Here was the plan: Let’s get everyone together and build our own version of Stonehenge, but with cars rather than stones.
“So the message went out, we’re going to do a family reunion, here’s what we’re doing, everybody get a car and drive it in,” Dan Reinders said.
He drove a 1962 Cadillac DeVille that his dad found in Grand Island. It took two tanks of gas to make the trip to Alliance. He also needed to add three quarts of oil along the way. But then his dad only paid $200 for the car.
And so the Reinders clan gathered at the farm about three miles north of Alliance and created: Carhenge.

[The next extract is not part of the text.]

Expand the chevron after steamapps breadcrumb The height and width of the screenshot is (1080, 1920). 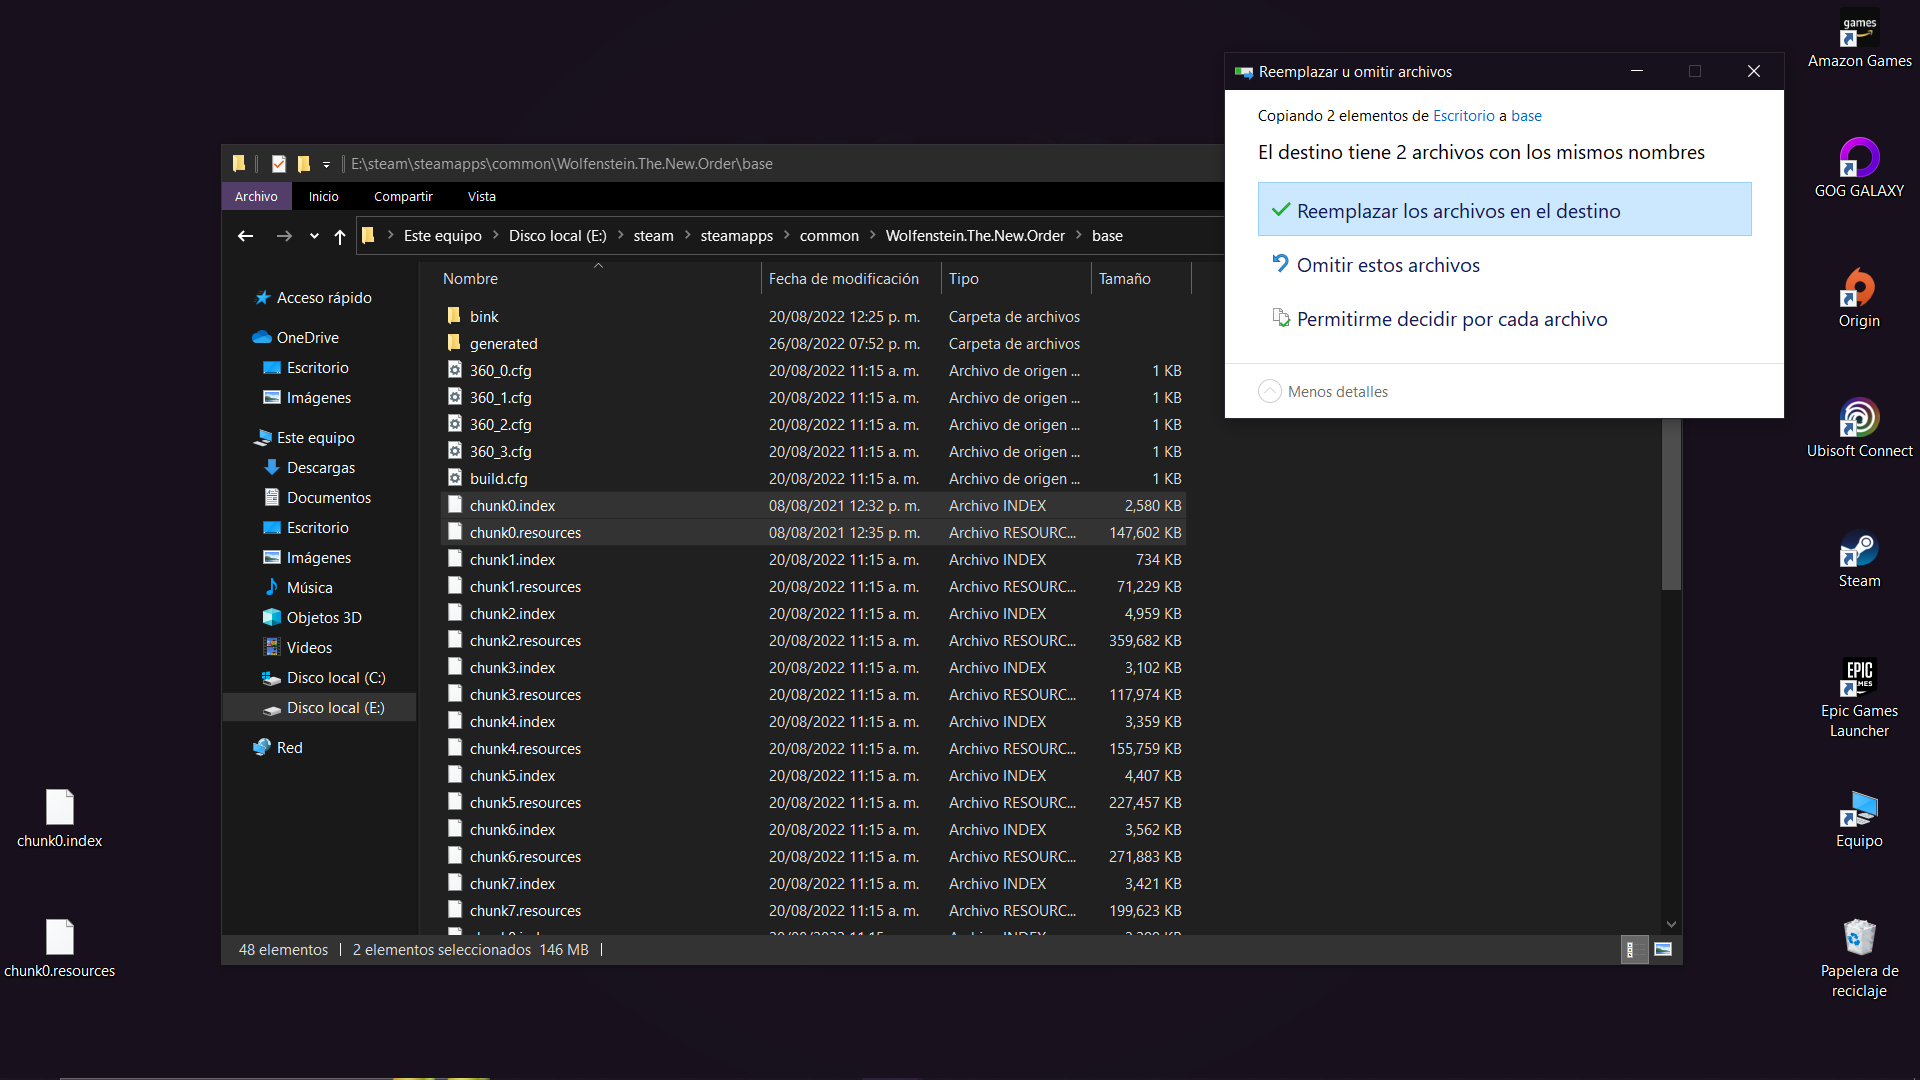[787, 236]
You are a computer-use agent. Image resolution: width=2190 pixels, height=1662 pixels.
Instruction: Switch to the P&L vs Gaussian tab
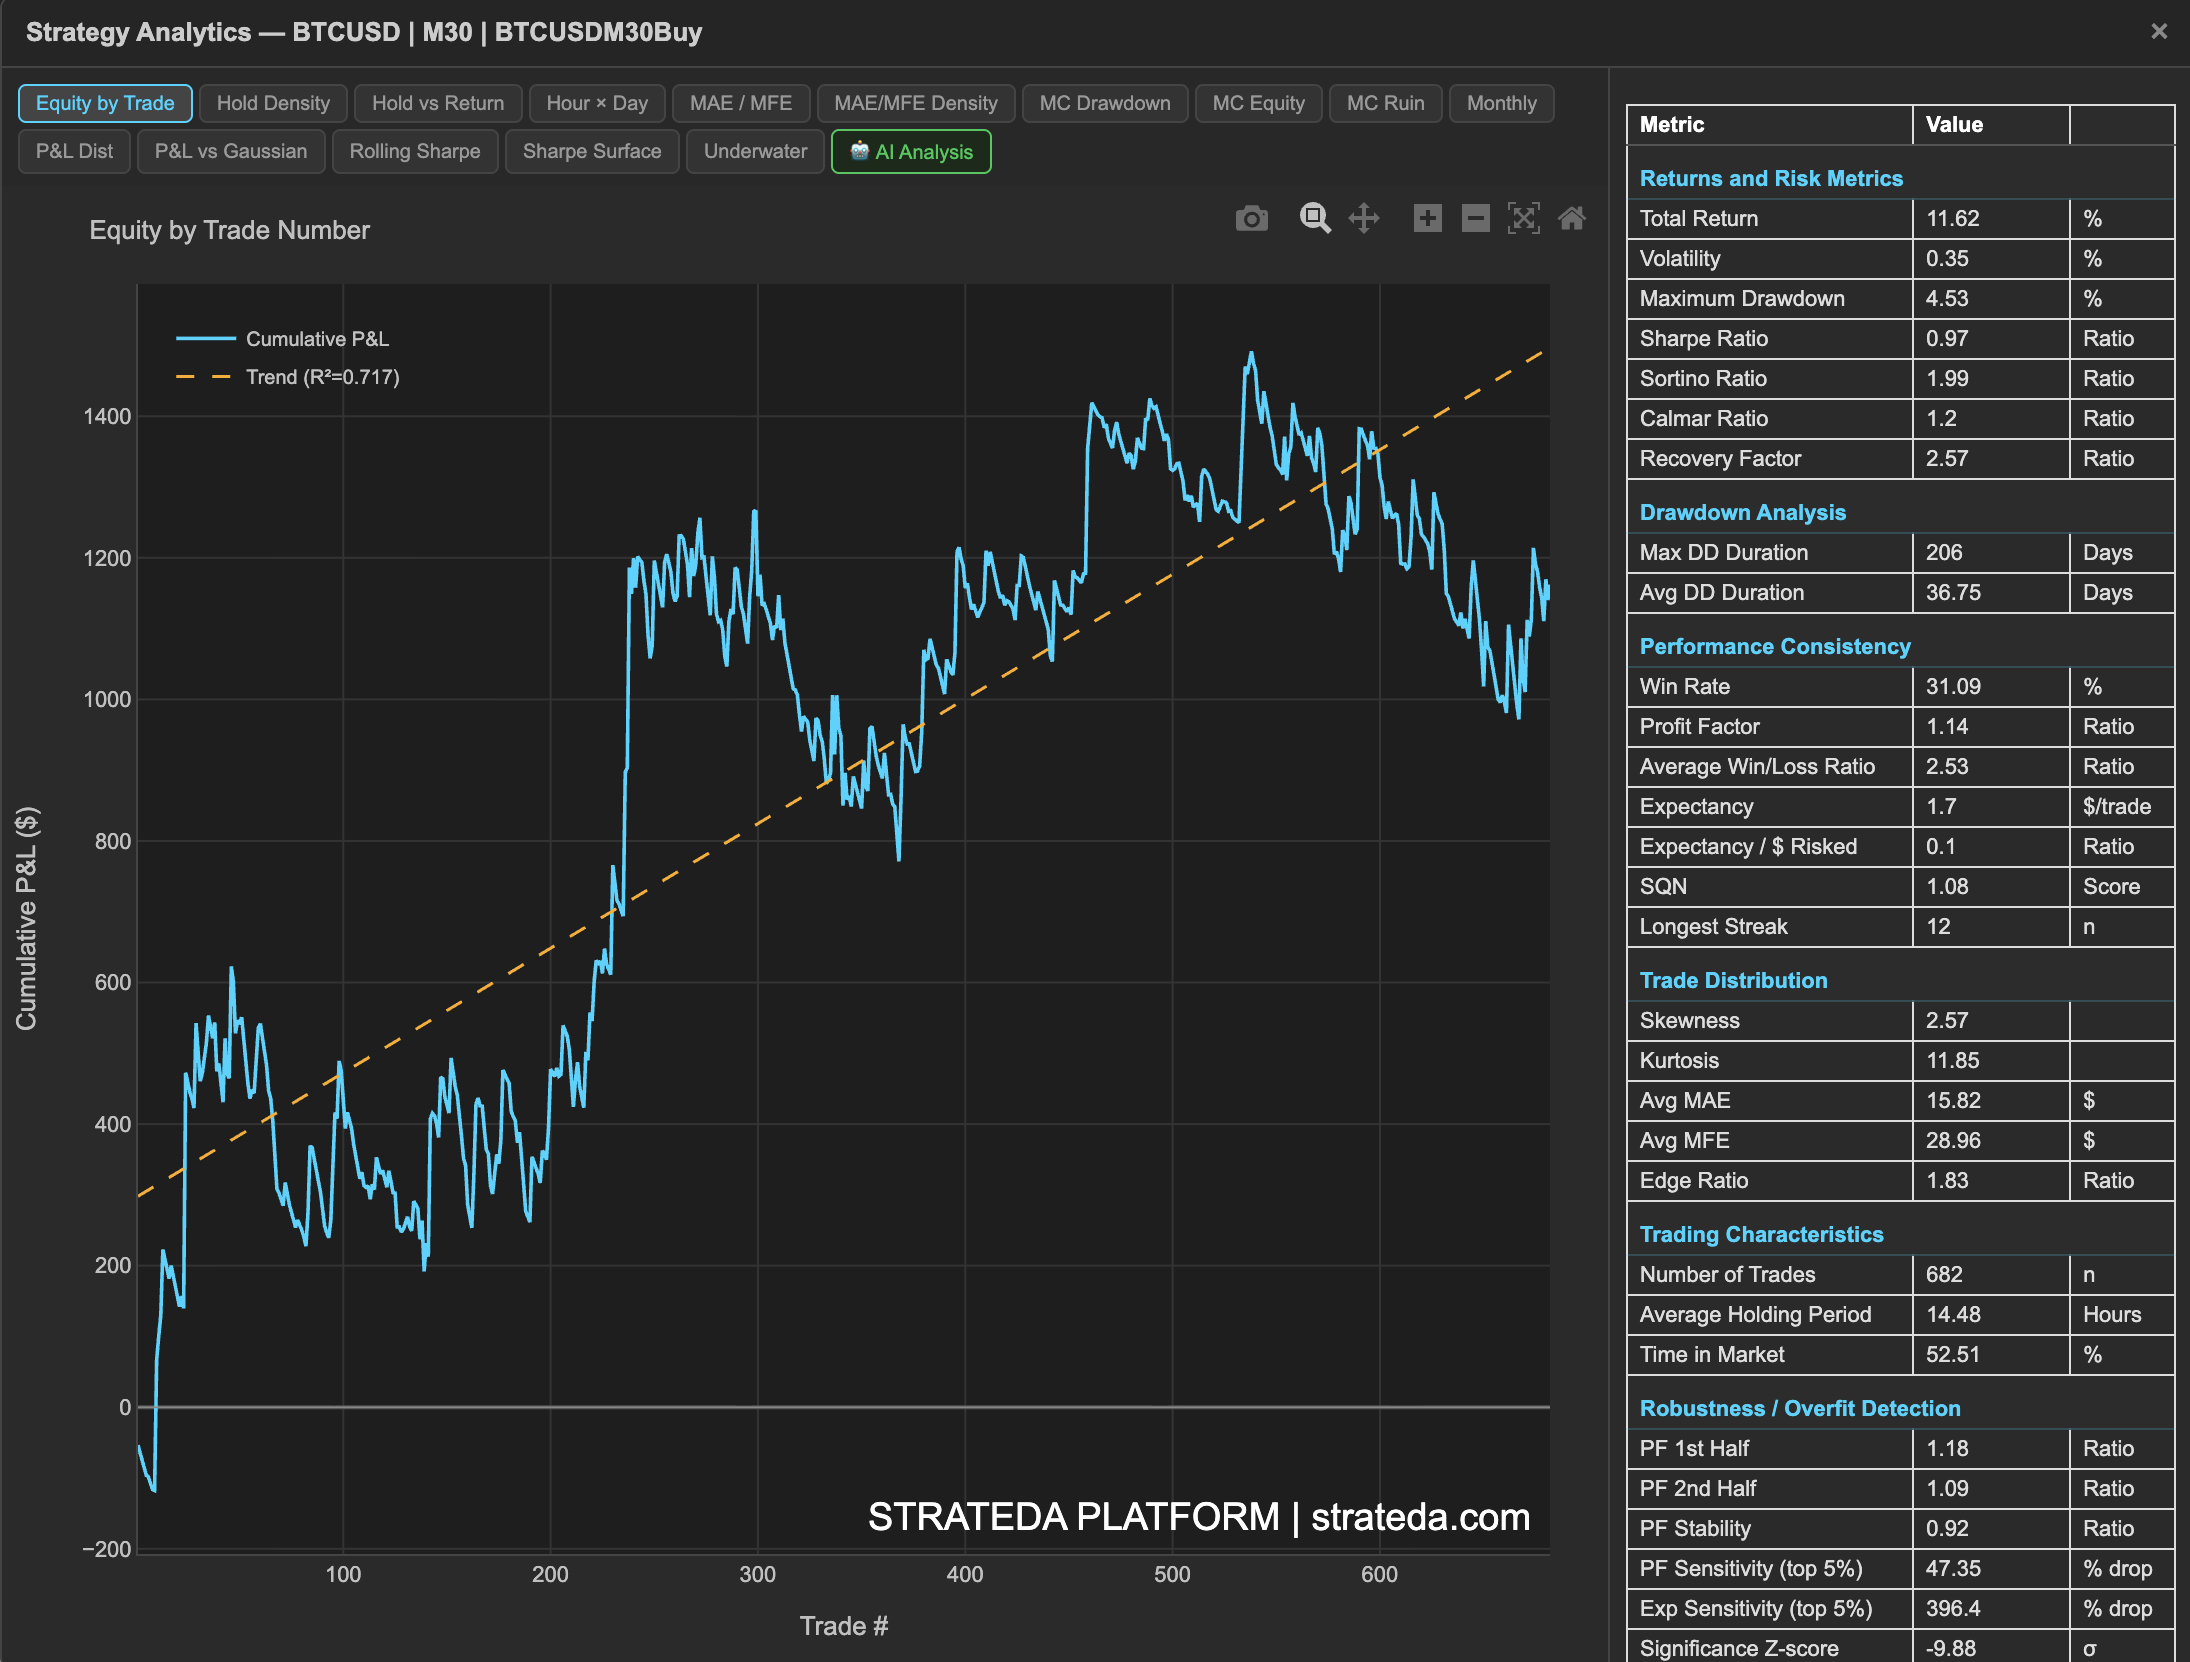tap(231, 151)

Did people think they were crazy?
“Absolutely,” Reinders said. “Absolutely. Oh, there were a lot of naysayers in the community.”
For 30 years, Jim Reinders’ Stonehenge replica – a memorial to his father – has had its detractors. But it has also had something else: Thousands and thousands of the curious, coming to see what 39 automobiles, covered in gray spray paint, arranged in a circle 95 feet in diameter, looks like.
A visitor center was built in 2006, and the 10-acre site also includes other artworks created from cars.
Alliance and Carhenge are taking on even more significance this weekend because they are in the center of the path of Monday’s total solar eclipse.
The community of about 8,500 people will host a crowd that will include Nebraska Gov. Pete Ricketts. Visitors, from a number of states and foreign countries, will watch a 30-team softball tournament, concerts and a Native American powwow.
And on hand will be members of the Reinders family – who created all of this – including Dan and his uncle, Jim, now in his 90s.
The prehistoric site of Stonehenge in England was built of giant rocks that had been dragged from quarries. While there are many theories, archaeologists think it was built to mark celestial events, such as the solstice.
“There’s a whole lot that’s unknown about it,” Reinders said.
That 1962 Cadillac that he drove to Alliance is the heelstone of the sculpture. The replica was placed like its original at Stonehenge, tipped over and not upright, having become a victim of wind or erosion, or whatever.

“He used cars because he wanted it to be more Americana,” Reinders said of his uncle’s concept. “We all love our automobiles and so that’s what he did.”
Back in Omaha after that reunion in Alliance earlier in the summer of 1987, Reinders was working a part-time job at a large law firm when he was asked one day to drive to the airport to pick up some attorneys in town for a deposition.
On the way back to the office downtown, he asked them where they were from.
“Alliance,” they said.
Oh boy.
The young Reinders had heard the comments, on both sides of the spectrum.
“Some loved it and, probably initially, more hated it, but it was a mix,” he said.
So, why not find out what these guys thought?
But he deliberately played it cool, even mispronouncing the name of the sculpture.
“I said, ‘isn’t that where they did that Carhedge thing?’” he said.
Carhedge.
Quick thinking.
“The attorney on the right, who was behind me, he just came unglued,” Reinders said.
“That blankity-blank,” the attorney said. “Building a junk yard in my back yard. I’ve got to drive by that blankity-blank every day on my way to work.”
“He hated it,” Reinders laughed. “I didn’t tell him my name. I didn’t turn around and say, ‘I’m Dan Reinders.’”
A documentary filmed a dozen years ago asked the question: Is Carhenge the work of a genius, or is it junk?
Whatever one cares to call it, Carhenge will attract throngs of eclipse watchers from far and wide in a few days.
“It’s gotten to be so much more than he ever planned,” Reinders said of his uncle. “He kind of did it because he had too much time and too much money, so he said, ‘let’s have some fun,’ and that’s what it became.”